Suppliers may also require consumers to sign repair policy statements which make no mention of the Consumer Guarantees Act and also attempt to avoid liability for consequential loss resulting from repairs, e.g. loss of pictures, games, downloads, phone numbers.
Informing the consumer about the repair assessment bond from the outset
The Consumer Guarantees Act is silent on whether bonds may be charged for the purpose of assessing faults. As such, some suppliers appear to have taken this to mean the practice is permitted. In Canada, there is very similar legislation to the Consumer Guarantees Act.
This provides that the only way a supplier can claim compensation for costs spent in a false claim is if there is a term in a written agreement, and that term is restricted to paying the reasonable costs of the supplier in dismantling goods, and that term is brought to the consumer's attention before signing the agreement78.
There may be merits in providing a similar provision in the Consumer Guarantees Act. This approach balances the tension between the problem suppliers face of people “trying claims on” when they have caused the problem themselves (thus causing the supplier additional costs), and the genuine complaints made by consumers.
If the consumer has a chance to note specifically that an assessment fee is liable to be charged, they can make an informed purchase decision.
The risk of allowing such an option is that suppliers may introduce this kind of clause as a default component of any contract they use. This effectively means the same problems from the consumer perspective will continue to exist, except that the consumer would have the opportunity to consider making the purchase with the knowledge of this clause (provided it was brought to their attention).

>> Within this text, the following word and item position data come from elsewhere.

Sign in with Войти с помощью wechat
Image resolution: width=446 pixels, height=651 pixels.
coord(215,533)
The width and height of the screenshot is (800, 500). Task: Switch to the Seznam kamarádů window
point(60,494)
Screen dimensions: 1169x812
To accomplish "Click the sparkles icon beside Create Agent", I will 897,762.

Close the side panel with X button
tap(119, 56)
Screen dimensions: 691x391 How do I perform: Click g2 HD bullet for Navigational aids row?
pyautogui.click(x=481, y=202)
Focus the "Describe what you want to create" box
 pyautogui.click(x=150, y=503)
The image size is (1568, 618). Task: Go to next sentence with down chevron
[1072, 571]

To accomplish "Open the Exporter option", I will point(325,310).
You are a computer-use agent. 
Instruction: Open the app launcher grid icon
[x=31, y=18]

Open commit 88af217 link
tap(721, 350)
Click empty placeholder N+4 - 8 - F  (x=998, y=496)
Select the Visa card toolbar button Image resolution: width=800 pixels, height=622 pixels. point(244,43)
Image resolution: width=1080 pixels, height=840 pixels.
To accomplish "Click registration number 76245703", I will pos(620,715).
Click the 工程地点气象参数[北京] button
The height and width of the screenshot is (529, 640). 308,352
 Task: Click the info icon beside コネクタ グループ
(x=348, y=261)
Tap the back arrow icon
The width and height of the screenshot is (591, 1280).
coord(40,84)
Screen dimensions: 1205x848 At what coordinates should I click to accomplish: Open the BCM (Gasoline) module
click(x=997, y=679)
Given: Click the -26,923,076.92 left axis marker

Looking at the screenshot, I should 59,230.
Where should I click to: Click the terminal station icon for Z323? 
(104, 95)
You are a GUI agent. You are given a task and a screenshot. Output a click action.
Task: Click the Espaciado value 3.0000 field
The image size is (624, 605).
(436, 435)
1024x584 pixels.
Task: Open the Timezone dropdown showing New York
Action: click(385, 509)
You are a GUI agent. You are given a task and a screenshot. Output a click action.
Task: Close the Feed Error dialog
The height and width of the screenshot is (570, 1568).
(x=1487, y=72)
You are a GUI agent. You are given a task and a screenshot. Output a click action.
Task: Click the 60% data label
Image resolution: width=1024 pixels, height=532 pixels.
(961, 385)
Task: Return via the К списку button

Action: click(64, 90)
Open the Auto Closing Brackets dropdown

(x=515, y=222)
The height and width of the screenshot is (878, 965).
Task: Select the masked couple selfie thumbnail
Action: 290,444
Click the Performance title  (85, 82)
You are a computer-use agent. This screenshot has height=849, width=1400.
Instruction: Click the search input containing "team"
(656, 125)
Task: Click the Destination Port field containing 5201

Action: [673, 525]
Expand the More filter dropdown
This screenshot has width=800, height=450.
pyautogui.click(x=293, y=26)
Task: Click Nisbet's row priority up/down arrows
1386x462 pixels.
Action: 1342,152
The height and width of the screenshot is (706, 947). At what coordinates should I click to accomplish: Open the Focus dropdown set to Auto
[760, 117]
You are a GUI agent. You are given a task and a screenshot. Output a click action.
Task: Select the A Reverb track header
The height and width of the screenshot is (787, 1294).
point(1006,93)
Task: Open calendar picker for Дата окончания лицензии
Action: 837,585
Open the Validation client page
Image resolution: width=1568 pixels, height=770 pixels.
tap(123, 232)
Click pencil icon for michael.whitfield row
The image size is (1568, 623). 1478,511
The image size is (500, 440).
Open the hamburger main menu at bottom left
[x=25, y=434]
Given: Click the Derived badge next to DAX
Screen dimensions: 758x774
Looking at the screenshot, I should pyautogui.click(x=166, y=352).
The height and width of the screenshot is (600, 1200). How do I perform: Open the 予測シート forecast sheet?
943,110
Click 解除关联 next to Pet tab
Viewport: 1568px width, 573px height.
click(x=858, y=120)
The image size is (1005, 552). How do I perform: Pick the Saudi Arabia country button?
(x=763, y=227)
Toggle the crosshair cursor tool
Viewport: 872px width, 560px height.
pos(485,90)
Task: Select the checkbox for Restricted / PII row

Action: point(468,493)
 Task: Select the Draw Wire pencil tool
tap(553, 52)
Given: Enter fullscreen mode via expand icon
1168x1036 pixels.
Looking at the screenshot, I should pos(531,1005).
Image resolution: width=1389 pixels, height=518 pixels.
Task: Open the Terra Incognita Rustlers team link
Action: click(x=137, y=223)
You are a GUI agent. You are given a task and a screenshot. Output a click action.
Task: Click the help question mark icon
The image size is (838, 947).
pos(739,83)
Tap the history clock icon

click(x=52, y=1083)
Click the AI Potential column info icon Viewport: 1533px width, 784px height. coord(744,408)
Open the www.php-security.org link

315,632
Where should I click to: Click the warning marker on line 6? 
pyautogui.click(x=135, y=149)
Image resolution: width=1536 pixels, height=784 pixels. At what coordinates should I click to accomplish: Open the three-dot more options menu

Limiting the amount of any bond to the reasonable costs of the supplier in dismantling the goods would potentially keep high bonds from being charged as a means of reducing claims from consumers.
Questions
| 45. What are your views on the Consumer Guarantees Act providing that a requirement for any bond for assessment of a faulty good must be disclosed to the consumer in writing before the good is purchased? |
Footnotes
78 The use of the word “false” in relation to consumer claims in this context does not necessarily imply dishonesty on the behalf of the consumer.